Secondo la Corte EDU sussiste la violazione degli obblighi positivi di protezione discendenti dall'art. 3 CEDU, nell'ipotesi in cui, pur con una adeguato impianto normativo per la protezione delle vittime di maltrattamenti, nella specie di violenze domestiche, si riscontri l'inerzia delle autorità statali, sia nell'adozione di adeguate misure di protezione preventive per impedire il protrarsi delle condotte sia nel dare concreto seguito all'azione penale a seguito delle reiterate denunce.

La Corte EDU condanna l'Italia per violazione dell'art. 3 CEDU, rilevando l'inerzia e quindi la mancata protezione e assistenza da parte delle autorità.

Nella causa De Giorgi c. Italia (ricorso n. 23735/19) la ricorrente lamentava che, nonostante la presentazione di diverse denunce penali, le autorità italiane non le avevano offerto protezione e assistenza dopo aver subito violenza domestica per mano del marito.

La Corte EDU ha ritenuto sussistente la violazione dell'art. 3 CEDU (divieto di trattamenti inumani e degradanti). La Corte ha, difatti, ritenuto che le autorità italiane non avessero effettuato una valutazione della gravità dei maltrattamenti, violando il loro dovere proteggere la ricorrente e i suoi figli dagli atti di violenza domestica del marito. La Corte ha stabilito che le autorità italiane non avevano intrapreso alcuna azione e che, per la loro inerzia, avevano creato una situazione di impunità.

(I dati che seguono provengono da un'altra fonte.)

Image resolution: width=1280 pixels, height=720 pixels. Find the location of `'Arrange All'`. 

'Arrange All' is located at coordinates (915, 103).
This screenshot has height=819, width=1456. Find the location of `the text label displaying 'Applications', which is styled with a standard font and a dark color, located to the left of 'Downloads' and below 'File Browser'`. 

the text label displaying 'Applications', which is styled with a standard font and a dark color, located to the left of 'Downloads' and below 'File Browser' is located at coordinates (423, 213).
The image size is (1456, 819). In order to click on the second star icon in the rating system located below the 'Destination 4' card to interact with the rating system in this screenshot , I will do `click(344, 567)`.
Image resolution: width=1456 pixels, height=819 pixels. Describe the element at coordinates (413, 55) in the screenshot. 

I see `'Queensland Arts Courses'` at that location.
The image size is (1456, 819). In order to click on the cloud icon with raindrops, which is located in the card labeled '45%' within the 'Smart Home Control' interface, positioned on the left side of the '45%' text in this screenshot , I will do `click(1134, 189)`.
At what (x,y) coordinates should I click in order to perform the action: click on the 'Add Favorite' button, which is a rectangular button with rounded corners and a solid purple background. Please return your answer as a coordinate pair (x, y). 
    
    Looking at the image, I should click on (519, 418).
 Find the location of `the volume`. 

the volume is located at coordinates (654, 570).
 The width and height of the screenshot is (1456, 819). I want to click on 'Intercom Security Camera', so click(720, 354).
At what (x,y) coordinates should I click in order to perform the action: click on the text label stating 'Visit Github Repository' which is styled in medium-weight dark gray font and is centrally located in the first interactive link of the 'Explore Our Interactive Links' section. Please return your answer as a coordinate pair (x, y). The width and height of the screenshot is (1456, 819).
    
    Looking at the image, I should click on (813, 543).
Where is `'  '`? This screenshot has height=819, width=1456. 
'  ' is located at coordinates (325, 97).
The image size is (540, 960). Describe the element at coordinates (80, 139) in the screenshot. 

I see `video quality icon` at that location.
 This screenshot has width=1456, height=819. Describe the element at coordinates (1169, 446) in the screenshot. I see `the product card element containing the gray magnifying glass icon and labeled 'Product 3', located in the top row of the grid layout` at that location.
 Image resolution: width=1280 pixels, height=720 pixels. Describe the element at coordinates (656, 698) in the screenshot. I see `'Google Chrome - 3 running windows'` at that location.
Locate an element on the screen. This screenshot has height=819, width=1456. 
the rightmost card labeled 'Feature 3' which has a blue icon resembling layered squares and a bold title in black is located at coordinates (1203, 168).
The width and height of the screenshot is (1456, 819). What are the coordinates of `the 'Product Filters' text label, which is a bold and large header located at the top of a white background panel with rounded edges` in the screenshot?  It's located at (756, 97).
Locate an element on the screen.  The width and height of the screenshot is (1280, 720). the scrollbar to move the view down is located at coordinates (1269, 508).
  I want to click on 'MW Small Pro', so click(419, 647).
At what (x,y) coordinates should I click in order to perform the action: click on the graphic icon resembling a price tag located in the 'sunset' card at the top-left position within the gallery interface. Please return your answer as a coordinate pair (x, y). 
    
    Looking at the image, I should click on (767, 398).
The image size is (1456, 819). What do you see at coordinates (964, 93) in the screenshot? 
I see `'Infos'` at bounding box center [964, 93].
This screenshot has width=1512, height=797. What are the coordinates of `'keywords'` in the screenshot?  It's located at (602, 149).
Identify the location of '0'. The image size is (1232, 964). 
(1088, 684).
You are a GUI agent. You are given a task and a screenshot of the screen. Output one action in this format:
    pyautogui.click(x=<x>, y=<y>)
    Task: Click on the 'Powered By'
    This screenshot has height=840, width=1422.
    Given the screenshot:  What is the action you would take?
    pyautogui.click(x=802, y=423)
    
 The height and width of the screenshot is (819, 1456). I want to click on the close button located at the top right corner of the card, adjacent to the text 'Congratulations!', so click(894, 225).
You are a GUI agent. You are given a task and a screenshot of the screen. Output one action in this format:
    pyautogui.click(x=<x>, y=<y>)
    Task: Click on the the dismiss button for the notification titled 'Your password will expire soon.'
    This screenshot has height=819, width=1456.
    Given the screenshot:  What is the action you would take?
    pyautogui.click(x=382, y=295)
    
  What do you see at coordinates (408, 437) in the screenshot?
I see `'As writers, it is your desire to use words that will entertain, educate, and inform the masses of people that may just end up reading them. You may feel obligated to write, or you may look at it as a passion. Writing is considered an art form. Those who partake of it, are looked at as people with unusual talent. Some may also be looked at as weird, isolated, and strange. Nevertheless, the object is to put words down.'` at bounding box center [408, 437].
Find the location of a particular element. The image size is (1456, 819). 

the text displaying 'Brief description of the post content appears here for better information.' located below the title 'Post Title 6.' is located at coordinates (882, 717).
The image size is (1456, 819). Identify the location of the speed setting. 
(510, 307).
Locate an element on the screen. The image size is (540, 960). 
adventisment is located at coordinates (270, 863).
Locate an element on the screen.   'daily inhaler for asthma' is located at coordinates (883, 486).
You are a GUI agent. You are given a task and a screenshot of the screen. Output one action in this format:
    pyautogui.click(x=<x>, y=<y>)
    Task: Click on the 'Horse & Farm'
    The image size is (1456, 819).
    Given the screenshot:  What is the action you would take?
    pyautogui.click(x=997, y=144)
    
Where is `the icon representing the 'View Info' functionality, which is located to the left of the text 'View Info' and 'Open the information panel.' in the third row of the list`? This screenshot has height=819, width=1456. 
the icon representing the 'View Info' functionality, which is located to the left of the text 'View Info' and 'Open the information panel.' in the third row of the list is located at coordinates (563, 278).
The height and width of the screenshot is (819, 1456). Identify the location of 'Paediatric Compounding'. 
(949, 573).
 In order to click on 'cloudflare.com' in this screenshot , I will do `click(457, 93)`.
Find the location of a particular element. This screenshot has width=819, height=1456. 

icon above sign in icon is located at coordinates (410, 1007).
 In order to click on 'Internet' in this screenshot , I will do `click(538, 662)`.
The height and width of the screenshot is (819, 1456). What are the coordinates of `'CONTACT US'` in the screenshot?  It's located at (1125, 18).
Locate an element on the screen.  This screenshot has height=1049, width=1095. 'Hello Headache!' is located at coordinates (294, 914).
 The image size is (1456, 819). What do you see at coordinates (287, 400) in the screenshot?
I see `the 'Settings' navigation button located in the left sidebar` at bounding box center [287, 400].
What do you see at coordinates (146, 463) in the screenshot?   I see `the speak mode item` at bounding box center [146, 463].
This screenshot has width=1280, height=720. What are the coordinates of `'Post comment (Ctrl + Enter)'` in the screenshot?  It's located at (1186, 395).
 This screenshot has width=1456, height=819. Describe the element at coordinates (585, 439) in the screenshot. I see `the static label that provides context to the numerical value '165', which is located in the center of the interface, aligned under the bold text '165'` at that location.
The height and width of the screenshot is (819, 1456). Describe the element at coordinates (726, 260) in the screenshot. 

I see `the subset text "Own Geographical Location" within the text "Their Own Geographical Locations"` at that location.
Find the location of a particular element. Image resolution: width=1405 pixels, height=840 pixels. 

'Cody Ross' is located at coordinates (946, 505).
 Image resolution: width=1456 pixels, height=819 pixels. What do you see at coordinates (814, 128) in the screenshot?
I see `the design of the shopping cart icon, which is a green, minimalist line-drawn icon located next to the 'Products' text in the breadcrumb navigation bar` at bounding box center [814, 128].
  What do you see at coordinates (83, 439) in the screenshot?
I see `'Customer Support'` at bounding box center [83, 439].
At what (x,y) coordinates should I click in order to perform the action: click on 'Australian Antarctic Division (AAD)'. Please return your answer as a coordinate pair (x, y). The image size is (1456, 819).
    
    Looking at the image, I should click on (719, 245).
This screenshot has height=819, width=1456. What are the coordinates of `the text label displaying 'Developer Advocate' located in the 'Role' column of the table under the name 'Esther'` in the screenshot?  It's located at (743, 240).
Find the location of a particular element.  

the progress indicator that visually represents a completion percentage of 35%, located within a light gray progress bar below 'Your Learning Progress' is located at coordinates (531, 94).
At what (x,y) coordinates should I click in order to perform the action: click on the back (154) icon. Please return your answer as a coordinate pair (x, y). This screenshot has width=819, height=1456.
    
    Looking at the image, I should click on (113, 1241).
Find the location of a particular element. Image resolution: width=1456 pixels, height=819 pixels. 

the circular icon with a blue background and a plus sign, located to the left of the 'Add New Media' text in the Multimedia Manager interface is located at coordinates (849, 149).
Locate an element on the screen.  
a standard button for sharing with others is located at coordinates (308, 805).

La Corte ha anche ritenuto che lo Stato avesse violato il suo dovere di indagare sui maltrattamenti ai danni della ricorrente e i suoi figli, e che il modo in cui le autorità nazionali avevano condotto anche l'azione penale nel caso si qualificava come inerzia giudiziaria e non poteva quindi essere considerata conforme ai requisiti dell'art. 3 della Convenzione.